= Task =
Quote the rows below verbatim, starting at the beginning of the rows and ending at the line that contains "(x=415, y=120)", with both of those lines included.

= Extracted entries =
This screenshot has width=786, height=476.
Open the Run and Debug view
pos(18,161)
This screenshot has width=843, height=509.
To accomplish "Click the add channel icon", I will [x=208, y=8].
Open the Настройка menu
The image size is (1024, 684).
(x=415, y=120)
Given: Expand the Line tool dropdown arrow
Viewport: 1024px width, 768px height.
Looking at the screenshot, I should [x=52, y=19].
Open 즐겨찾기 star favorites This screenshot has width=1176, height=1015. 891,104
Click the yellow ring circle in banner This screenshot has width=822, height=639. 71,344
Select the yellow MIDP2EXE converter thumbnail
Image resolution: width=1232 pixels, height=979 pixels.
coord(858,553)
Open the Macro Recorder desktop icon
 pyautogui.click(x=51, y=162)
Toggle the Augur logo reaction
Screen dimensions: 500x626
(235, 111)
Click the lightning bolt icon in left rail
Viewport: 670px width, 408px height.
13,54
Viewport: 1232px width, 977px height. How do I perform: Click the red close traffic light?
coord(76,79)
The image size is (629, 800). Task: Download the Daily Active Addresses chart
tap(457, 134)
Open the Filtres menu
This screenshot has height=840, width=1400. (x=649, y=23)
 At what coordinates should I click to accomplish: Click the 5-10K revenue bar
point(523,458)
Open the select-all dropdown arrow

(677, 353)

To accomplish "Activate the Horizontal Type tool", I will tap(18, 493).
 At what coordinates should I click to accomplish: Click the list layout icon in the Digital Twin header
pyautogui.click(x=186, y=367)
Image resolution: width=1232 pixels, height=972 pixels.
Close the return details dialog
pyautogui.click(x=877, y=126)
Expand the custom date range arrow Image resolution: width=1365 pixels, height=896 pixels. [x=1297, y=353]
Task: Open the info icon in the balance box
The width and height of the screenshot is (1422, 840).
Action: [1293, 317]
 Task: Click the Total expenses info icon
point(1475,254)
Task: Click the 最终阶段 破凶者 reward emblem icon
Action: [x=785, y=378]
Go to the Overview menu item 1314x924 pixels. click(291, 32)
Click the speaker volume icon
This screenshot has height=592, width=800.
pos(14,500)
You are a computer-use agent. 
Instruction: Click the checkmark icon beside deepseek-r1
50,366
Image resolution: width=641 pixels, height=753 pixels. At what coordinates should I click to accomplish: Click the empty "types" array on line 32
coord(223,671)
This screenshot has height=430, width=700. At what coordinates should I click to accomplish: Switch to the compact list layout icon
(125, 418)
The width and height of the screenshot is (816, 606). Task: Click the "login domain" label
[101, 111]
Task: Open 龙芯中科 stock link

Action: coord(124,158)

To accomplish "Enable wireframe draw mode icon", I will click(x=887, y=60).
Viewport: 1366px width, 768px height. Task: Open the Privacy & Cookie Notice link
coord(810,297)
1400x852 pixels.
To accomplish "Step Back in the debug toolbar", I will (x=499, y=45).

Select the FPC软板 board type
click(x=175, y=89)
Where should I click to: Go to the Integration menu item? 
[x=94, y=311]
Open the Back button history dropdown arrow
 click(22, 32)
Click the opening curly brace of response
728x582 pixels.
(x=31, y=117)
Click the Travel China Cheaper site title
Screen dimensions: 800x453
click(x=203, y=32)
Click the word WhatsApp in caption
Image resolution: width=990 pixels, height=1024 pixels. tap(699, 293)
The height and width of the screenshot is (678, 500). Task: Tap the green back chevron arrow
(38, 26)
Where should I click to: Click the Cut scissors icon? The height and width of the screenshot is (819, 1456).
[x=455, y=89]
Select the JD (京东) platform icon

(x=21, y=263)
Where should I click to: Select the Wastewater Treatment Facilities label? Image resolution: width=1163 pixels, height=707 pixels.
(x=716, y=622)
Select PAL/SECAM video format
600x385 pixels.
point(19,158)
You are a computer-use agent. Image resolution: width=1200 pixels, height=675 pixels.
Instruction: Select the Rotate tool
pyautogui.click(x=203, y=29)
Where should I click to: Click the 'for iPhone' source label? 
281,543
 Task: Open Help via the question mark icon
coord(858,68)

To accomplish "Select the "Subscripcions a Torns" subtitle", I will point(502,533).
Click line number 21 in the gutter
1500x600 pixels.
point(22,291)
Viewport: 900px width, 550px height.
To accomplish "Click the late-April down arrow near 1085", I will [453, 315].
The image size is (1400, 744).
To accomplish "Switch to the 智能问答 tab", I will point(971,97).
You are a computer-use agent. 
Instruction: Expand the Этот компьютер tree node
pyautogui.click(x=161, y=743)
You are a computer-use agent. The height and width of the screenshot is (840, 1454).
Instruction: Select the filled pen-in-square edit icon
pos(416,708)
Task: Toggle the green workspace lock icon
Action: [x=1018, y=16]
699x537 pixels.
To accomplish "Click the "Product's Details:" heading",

= Task solution =
This screenshot has width=786, height=476.
Open the Run and Debug view
pos(18,161)
This screenshot has width=843, height=509.
To accomplish "Click the add channel icon", I will [x=208, y=8].
Open the Настройка menu
The image size is (1024, 684).
(x=415, y=120)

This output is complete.